→ The problem:
Could you print, exactly and without pictures, only the lines from the one with "This screenshot has height=1920, width=864." through the end of the records below?

→ Entries shown:
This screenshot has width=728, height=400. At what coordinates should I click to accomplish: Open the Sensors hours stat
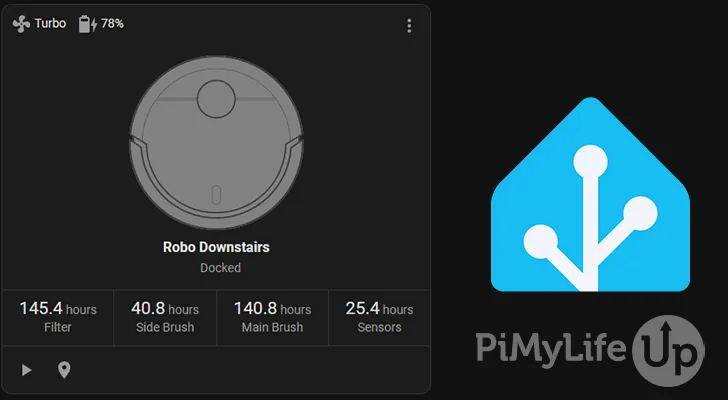pos(379,317)
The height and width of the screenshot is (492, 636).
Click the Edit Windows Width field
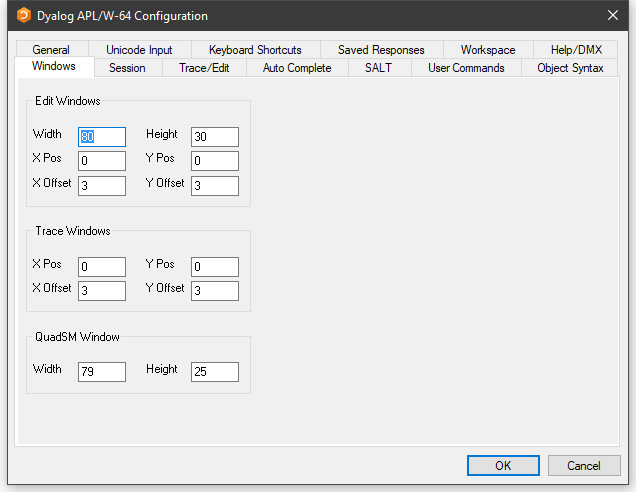click(102, 137)
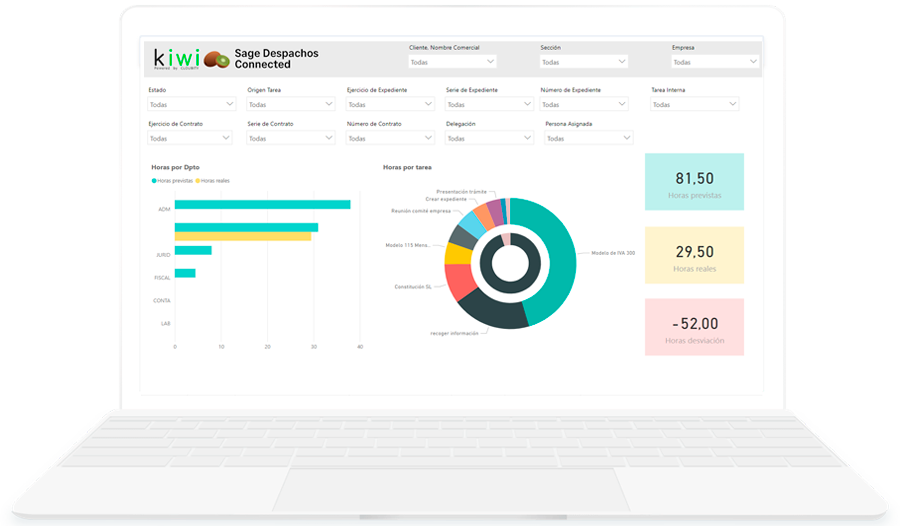Expand the Persona Asignada dropdown
900x526 pixels.
(588, 138)
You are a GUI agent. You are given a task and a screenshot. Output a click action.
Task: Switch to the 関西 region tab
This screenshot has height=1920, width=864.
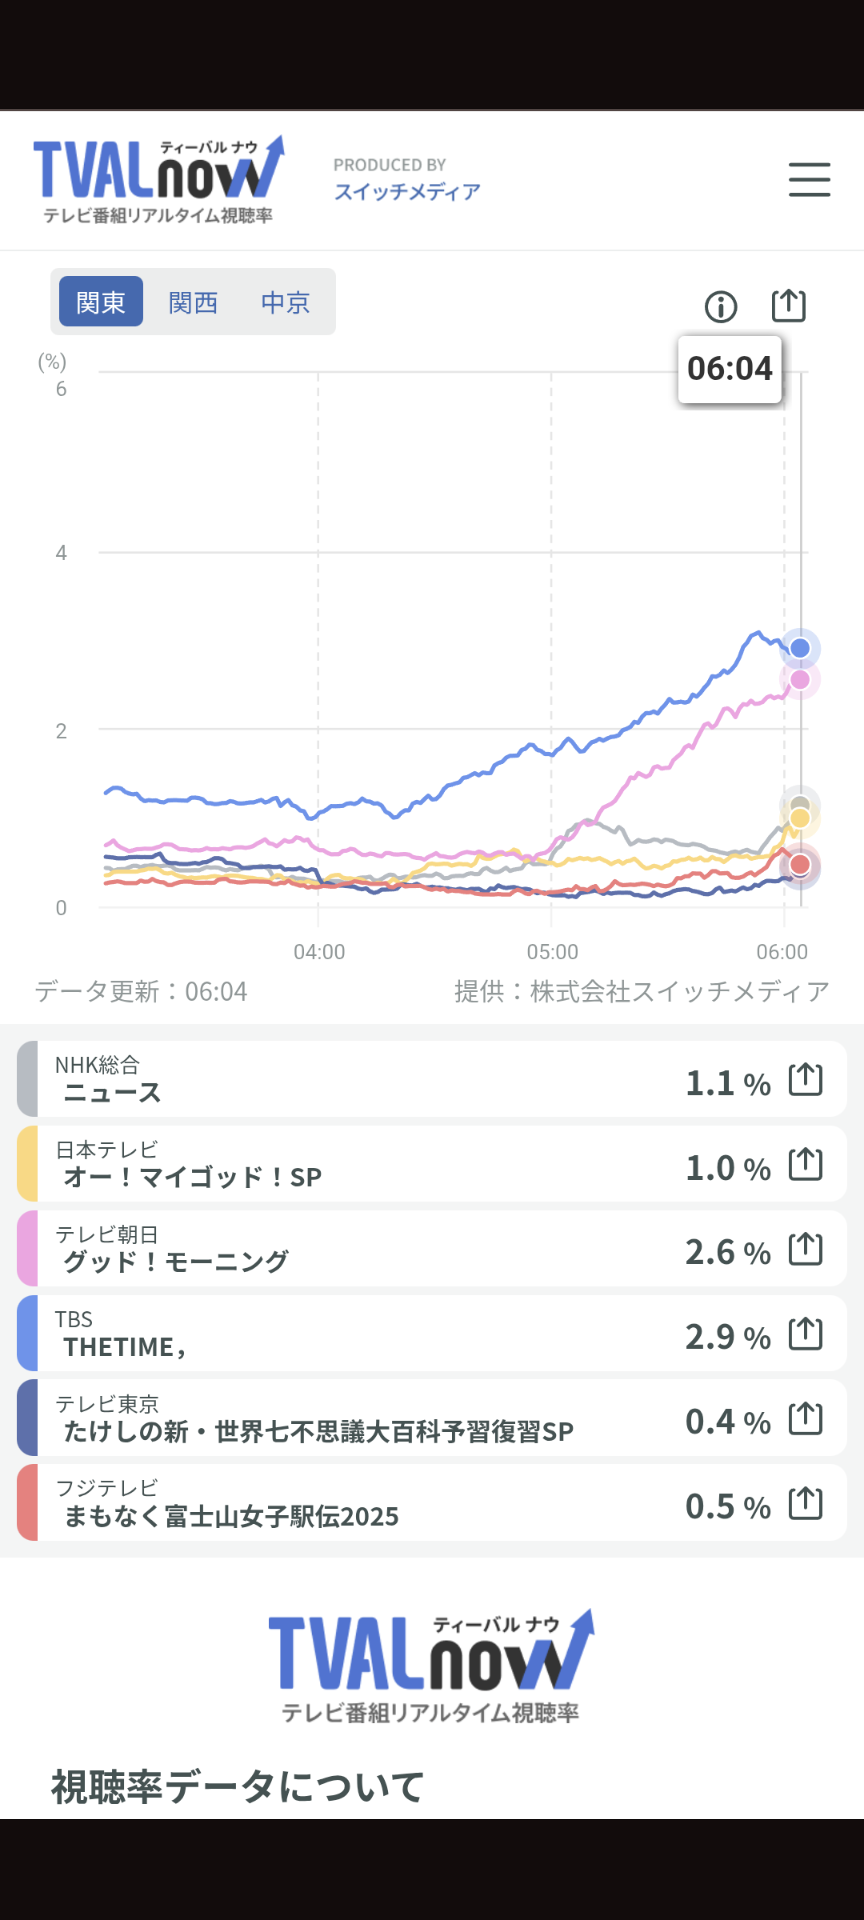(x=193, y=302)
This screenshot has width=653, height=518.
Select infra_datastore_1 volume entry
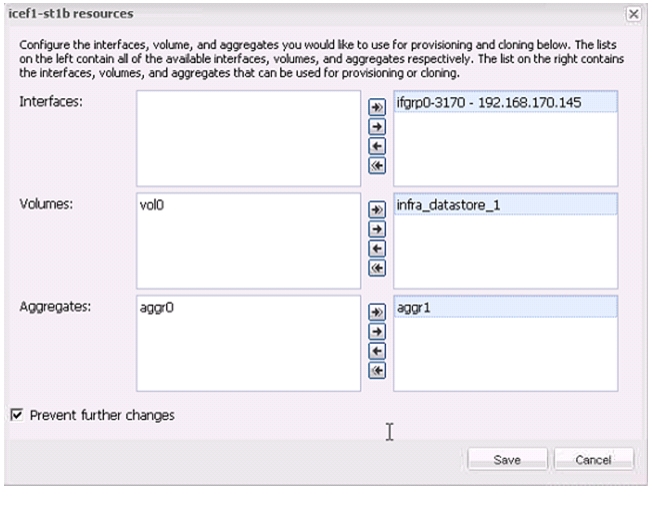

→ Response area:
This screenshot has height=1920, width=864.
(x=193, y=302)
This screenshot has width=653, height=518.
Select infra_datastore_1 volume entry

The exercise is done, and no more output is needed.